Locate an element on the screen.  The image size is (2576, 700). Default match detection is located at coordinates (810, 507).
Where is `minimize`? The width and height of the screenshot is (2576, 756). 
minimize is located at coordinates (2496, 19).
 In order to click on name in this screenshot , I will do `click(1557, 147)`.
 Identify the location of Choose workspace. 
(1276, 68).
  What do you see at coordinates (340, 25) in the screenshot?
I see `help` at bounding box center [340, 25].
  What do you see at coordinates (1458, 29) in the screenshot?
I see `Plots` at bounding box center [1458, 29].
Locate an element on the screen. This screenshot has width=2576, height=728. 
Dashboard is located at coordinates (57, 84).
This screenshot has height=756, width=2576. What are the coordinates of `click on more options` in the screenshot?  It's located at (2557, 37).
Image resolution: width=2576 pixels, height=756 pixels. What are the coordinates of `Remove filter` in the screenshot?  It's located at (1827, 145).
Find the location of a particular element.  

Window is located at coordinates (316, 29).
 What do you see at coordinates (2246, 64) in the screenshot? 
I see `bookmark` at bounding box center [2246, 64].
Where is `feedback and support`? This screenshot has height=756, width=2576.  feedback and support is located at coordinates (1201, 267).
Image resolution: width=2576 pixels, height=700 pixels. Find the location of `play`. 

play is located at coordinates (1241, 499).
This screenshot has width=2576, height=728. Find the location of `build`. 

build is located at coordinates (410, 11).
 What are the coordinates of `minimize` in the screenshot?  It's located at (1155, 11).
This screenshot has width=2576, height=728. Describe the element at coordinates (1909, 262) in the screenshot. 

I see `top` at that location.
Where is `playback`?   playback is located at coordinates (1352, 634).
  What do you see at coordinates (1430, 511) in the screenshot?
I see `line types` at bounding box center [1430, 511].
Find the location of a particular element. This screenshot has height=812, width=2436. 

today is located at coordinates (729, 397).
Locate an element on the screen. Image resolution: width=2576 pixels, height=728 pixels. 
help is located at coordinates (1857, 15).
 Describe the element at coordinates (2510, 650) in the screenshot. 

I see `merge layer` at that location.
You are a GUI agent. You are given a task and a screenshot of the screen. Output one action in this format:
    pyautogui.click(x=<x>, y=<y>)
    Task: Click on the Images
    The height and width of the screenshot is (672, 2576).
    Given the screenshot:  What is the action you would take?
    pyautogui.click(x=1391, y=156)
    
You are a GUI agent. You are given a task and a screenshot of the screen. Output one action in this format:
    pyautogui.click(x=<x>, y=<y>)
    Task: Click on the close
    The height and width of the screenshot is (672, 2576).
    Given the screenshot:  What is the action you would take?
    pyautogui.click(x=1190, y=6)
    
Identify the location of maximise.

=-=-=-=-=

▶ _The task_
Turn all of the lines above into a JSON list of strings, with one string for each line and no blank lines.

▶ _Answer below_
[
  "Locate an element on the screen.  The image size is (2576, 700). Default match detection is located at coordinates (810, 507).",
  "Where is `minimize`? The width and height of the screenshot is (2576, 756). ",
  "minimize is located at coordinates (2496, 19).",
  " In order to click on name in this screenshot , I will do `click(1557, 147)`.",
  " Identify the location of Choose workspace. ",
  "(1276, 68).",
  "  What do you see at coordinates (340, 25) in the screenshot?",
  "I see `help` at bounding box center [340, 25].",
  "  What do you see at coordinates (1458, 29) in the screenshot?",
  "I see `Plots` at bounding box center [1458, 29].",
  "Locate an element on the screen. This screenshot has width=2576, height=728. ",
  "Dashboard is located at coordinates (57, 84).",
  "This screenshot has height=756, width=2576. What are the coordinates of `click on more options` in the screenshot?  It's located at (2557, 37).",
  "Image resolution: width=2576 pixels, height=756 pixels. What are the coordinates of `Remove filter` in the screenshot?  It's located at (1827, 145).",
  "Find the location of a particular element.  ",
  "Window is located at coordinates (316, 29).",
  " What do you see at coordinates (2246, 64) in the screenshot? ",
  "I see `bookmark` at bounding box center [2246, 64].",
  "Where is `feedback and support`? This screenshot has height=756, width=2576.  feedback and support is located at coordinates (1201, 267).",
  "Image resolution: width=2576 pixels, height=700 pixels. Find the location of `play`. ",
  "play is located at coordinates (1241, 499).",
  "This screenshot has width=2576, height=728. Find the location of `build`. ",
  "build is located at coordinates (410, 11).",
  " What are the coordinates of `minimize` in the screenshot?  It's located at (1155, 11).",
  "This screenshot has width=2576, height=728. Describe the element at coordinates (1909, 262) in the screenshot. ",
  "I see `top` at that location.",
  "Where is `playback`?   playback is located at coordinates (1352, 634).",
  "  What do you see at coordinates (1430, 511) in the screenshot?",
  "I see `line types` at bounding box center [1430, 511].",
  "Find the location of a particular element. This screenshot has height=812, width=2436. ",
  "today is located at coordinates (729, 397).",
  "Locate an element on the screen. Image resolution: width=2576 pixels, height=728 pixels. ",
  "help is located at coordinates (1857, 15).",
  " Describe the element at coordinates (2510, 650) in the screenshot. ",
  "I see `merge layer` at that location.",
  "You are a GUI agent. You are given a task and a screenshot of the screen. Output one action in this format:",
  "    pyautogui.click(x=<x>, y=<y>)",
  "    Task: Click on the Images",
  "    The height and width of the screenshot is (672, 2576).",
  "    Given the screenshot:  What is the action you would take?",
  "    pyautogui.click(x=1391, y=156)",
  "You are a GUI agent. You are given a task and a screenshot of the screen. Output one action in this format:",
  "    pyautogui.click(x=<x>, y=<y>)",
  "    Task: Click on the close",
  "    The height and width of the screenshot is (672, 2576).",
  "    Given the screenshot:  What is the action you would take?",
  "    pyautogui.click(x=1190, y=6)",
  "Identify the location of maximise."
]